• Task item
Nothing in the data below may be left out; return all of it exactly.

* * * * * * *

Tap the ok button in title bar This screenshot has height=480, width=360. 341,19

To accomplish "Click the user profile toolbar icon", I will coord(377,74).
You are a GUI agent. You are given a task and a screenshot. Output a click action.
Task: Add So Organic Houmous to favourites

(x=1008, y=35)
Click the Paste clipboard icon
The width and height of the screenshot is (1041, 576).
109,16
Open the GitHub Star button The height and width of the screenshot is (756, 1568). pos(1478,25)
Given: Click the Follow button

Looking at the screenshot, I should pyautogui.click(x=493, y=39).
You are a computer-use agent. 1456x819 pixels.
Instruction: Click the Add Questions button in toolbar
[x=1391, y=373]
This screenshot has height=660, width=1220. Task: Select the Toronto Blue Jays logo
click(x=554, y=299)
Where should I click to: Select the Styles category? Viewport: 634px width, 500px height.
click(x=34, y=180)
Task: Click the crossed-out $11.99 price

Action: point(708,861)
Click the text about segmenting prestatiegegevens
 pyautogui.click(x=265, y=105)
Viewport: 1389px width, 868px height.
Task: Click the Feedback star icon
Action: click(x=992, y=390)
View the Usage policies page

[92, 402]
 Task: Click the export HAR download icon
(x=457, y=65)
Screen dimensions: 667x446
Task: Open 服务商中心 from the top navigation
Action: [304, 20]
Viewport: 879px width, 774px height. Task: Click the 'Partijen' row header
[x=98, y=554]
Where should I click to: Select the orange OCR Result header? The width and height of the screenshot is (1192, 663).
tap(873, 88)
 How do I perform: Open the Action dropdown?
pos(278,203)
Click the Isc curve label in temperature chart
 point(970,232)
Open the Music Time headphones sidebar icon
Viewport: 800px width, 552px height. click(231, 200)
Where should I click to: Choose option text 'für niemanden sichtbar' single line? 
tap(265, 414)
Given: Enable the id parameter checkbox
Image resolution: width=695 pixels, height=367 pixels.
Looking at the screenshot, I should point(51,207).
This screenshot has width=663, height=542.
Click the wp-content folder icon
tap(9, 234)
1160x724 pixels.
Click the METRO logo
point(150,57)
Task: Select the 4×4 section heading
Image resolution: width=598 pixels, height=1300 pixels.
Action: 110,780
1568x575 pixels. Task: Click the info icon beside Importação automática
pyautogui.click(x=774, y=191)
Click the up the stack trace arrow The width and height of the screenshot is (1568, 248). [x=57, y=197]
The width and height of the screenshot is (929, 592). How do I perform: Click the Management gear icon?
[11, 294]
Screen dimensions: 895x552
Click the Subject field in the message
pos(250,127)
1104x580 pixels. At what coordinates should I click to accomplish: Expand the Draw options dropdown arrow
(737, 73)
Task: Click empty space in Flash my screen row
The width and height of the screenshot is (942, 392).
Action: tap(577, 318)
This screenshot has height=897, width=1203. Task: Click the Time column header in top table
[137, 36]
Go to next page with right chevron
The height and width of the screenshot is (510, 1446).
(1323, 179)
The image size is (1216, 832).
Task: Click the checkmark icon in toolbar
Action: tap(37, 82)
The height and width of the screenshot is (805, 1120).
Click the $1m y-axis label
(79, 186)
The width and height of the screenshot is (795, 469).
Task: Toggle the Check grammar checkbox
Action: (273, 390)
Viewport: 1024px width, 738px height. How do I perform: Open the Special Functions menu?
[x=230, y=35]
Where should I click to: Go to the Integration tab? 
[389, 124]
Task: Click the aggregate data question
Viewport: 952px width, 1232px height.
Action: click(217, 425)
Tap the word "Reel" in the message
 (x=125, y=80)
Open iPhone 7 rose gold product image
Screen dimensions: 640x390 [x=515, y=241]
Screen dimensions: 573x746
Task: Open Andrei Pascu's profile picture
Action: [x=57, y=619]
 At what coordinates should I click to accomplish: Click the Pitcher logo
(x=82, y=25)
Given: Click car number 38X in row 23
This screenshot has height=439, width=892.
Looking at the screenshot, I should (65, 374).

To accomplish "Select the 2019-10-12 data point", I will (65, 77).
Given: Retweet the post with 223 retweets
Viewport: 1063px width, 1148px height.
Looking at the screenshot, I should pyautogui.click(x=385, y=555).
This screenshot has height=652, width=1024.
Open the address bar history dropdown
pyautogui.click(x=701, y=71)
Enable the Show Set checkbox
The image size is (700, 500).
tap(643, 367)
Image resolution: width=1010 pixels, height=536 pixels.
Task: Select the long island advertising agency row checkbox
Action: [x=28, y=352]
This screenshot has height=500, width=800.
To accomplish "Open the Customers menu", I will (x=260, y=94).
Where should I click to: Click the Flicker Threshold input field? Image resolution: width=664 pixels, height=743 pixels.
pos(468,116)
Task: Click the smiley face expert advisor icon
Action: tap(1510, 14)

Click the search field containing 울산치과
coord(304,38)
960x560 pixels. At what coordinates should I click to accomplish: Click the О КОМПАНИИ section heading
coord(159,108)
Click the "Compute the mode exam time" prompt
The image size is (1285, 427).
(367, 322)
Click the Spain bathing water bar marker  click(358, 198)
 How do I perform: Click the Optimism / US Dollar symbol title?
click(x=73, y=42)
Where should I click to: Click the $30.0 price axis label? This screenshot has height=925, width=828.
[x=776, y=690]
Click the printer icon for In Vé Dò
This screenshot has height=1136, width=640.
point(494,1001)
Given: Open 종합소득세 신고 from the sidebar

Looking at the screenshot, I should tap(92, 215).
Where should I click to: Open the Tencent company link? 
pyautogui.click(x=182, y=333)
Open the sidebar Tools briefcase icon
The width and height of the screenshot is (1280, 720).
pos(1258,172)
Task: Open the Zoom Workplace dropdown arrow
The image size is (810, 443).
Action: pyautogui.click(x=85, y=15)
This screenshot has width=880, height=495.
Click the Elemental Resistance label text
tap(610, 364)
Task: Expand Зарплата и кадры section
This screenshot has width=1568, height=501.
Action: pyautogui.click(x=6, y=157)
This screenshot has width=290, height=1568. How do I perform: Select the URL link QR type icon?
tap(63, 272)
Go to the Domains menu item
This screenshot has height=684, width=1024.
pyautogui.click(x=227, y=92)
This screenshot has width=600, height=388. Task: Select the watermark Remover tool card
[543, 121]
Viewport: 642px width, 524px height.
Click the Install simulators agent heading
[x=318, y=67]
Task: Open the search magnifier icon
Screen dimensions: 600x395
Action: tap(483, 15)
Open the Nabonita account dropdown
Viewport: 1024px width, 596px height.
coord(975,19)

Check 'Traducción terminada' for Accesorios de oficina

* * * * * * *

• Result of the task
Tap the ok button in title bar This screenshot has height=480, width=360. 341,19

To accomplish "Click the user profile toolbar icon", I will coord(377,74).
You are a GUI agent. You are given a task and a screenshot. Output a click action.
Task: Add So Organic Houmous to favourites

(x=1008, y=35)
Click the Paste clipboard icon
The width and height of the screenshot is (1041, 576).
109,16
Open the GitHub Star button The height and width of the screenshot is (756, 1568). pos(1478,25)
Given: Click the Follow button

Looking at the screenshot, I should pyautogui.click(x=493, y=39).
You are a computer-use agent. 1456x819 pixels.
Instruction: Click the Add Questions button in toolbar
[x=1391, y=373]
This screenshot has height=660, width=1220. Task: Select the Toronto Blue Jays logo
click(x=554, y=299)
Where should I click to: Select the Styles category? Viewport: 634px width, 500px height.
click(x=34, y=180)
Task: Click the crossed-out $11.99 price

Action: point(708,861)
Click the text about segmenting prestatiegegevens
 pyautogui.click(x=265, y=105)
Viewport: 1389px width, 868px height.
Task: Click the Feedback star icon
Action: click(x=992, y=390)
View the Usage policies page

[92, 402]
 Task: Click the export HAR download icon
(x=457, y=65)
Screen dimensions: 667x446
Task: Open 服务商中心 from the top navigation
Action: [304, 20]
Viewport: 879px width, 774px height. Task: Click the 'Partijen' row header
[x=98, y=554]
Where should I click to: Select the orange OCR Result header? The width and height of the screenshot is (1192, 663).
tap(873, 88)
 How do I perform: Open the Action dropdown?
pos(278,203)
Click the Isc curve label in temperature chart
 point(970,232)
Open the Music Time headphones sidebar icon
Viewport: 800px width, 552px height. click(231, 200)
Where should I click to: Choose option text 'für niemanden sichtbar' single line? 
tap(265, 414)
Given: Enable the id parameter checkbox
Image resolution: width=695 pixels, height=367 pixels.
Looking at the screenshot, I should point(51,207).
This screenshot has width=663, height=542.
Click the wp-content folder icon
tap(9, 234)
1160x724 pixels.
Click the METRO logo
point(150,57)
Task: Select the 4×4 section heading
Image resolution: width=598 pixels, height=1300 pixels.
Action: 110,780
1568x575 pixels. Task: Click the info icon beside Importação automática
pyautogui.click(x=774, y=191)
Click the up the stack trace arrow The width and height of the screenshot is (1568, 248). [x=57, y=197]
The width and height of the screenshot is (929, 592). How do I perform: Click the Management gear icon?
[11, 294]
Screen dimensions: 895x552
Click the Subject field in the message
pos(250,127)
1104x580 pixels. At what coordinates should I click to accomplish: Expand the Draw options dropdown arrow
(737, 73)
Task: Click empty space in Flash my screen row
The width and height of the screenshot is (942, 392).
Action: tap(577, 318)
This screenshot has height=897, width=1203. Task: Click the Time column header in top table
[137, 36]
Go to next page with right chevron
The height and width of the screenshot is (510, 1446).
(1323, 179)
The image size is (1216, 832).
Task: Click the checkmark icon in toolbar
Action: tap(37, 82)
The height and width of the screenshot is (805, 1120).
Click the $1m y-axis label
(79, 186)
The width and height of the screenshot is (795, 469).
Task: Toggle the Check grammar checkbox
Action: (273, 390)
Viewport: 1024px width, 738px height. How do I perform: Open the Special Functions menu?
[x=230, y=35]
Where should I click to: Go to the Integration tab? 
[389, 124]
Task: Click the aggregate data question
Viewport: 952px width, 1232px height.
Action: click(217, 425)
Tap the word "Reel" in the message
 (x=125, y=80)
Open iPhone 7 rose gold product image
Screen dimensions: 640x390 [x=515, y=241]
Screen dimensions: 573x746
Task: Open Andrei Pascu's profile picture
Action: [x=57, y=619]
 At what coordinates should I click to accomplish: Click the Pitcher logo
(x=82, y=25)
Given: Click car number 38X in row 23
This screenshot has height=439, width=892.
Looking at the screenshot, I should (65, 374).

To accomplish "Select the 2019-10-12 data point", I will (65, 77).
Given: Retweet the post with 223 retweets
Viewport: 1063px width, 1148px height.
Looking at the screenshot, I should pyautogui.click(x=385, y=555).
This screenshot has height=652, width=1024.
Open the address bar history dropdown
pyautogui.click(x=701, y=71)
Enable the Show Set checkbox
The image size is (700, 500).
tap(643, 367)
Image resolution: width=1010 pixels, height=536 pixels.
Task: Select the long island advertising agency row checkbox
Action: [x=28, y=352]
This screenshot has height=500, width=800.
To accomplish "Open the Customers menu", I will (x=260, y=94).
Where should I click to: Click the Flicker Threshold input field? Image resolution: width=664 pixels, height=743 pixels.
pos(468,116)
Task: Click the smiley face expert advisor icon
Action: tap(1510, 14)

Click the search field containing 울산치과
coord(304,38)
960x560 pixels. At what coordinates should I click to accomplish: Click the О КОМПАНИИ section heading
coord(159,108)
Click the "Compute the mode exam time" prompt
The image size is (1285, 427).
(367, 322)
Click the Spain bathing water bar marker  click(358, 198)
 How do I perform: Click the Optimism / US Dollar symbol title?
click(x=73, y=42)
Where should I click to: Click the $30.0 price axis label? This screenshot has height=925, width=828.
[x=776, y=690]
Click the printer icon for In Vé Dò
This screenshot has height=1136, width=640.
point(494,1001)
Given: Open 종합소득세 신고 from the sidebar

Looking at the screenshot, I should tap(92, 215).
Where should I click to: Open the Tencent company link? 
pyautogui.click(x=182, y=333)
Open the sidebar Tools briefcase icon
The width and height of the screenshot is (1280, 720).
pos(1258,172)
Task: Open the Zoom Workplace dropdown arrow
The image size is (810, 443).
Action: pyautogui.click(x=85, y=15)
This screenshot has width=880, height=495.
Click the Elemental Resistance label text
tap(610, 364)
Task: Expand Зарплата и кадры section
This screenshot has width=1568, height=501.
Action: pyautogui.click(x=6, y=157)
This screenshot has width=290, height=1568. How do I perform: Select the URL link QR type icon?
tap(63, 272)
Go to the Domains menu item
This screenshot has height=684, width=1024.
pyautogui.click(x=227, y=92)
This screenshot has width=600, height=388. Task: Select the watermark Remover tool card
[543, 121]
Viewport: 642px width, 524px height.
Click the Install simulators agent heading
[x=318, y=67]
Task: Open the search magnifier icon
Screen dimensions: 600x395
Action: tap(483, 15)
Open the Nabonita account dropdown
Viewport: 1024px width, 596px height.
coord(975,19)

Check 'Traducción terminada' for Accesorios de oficina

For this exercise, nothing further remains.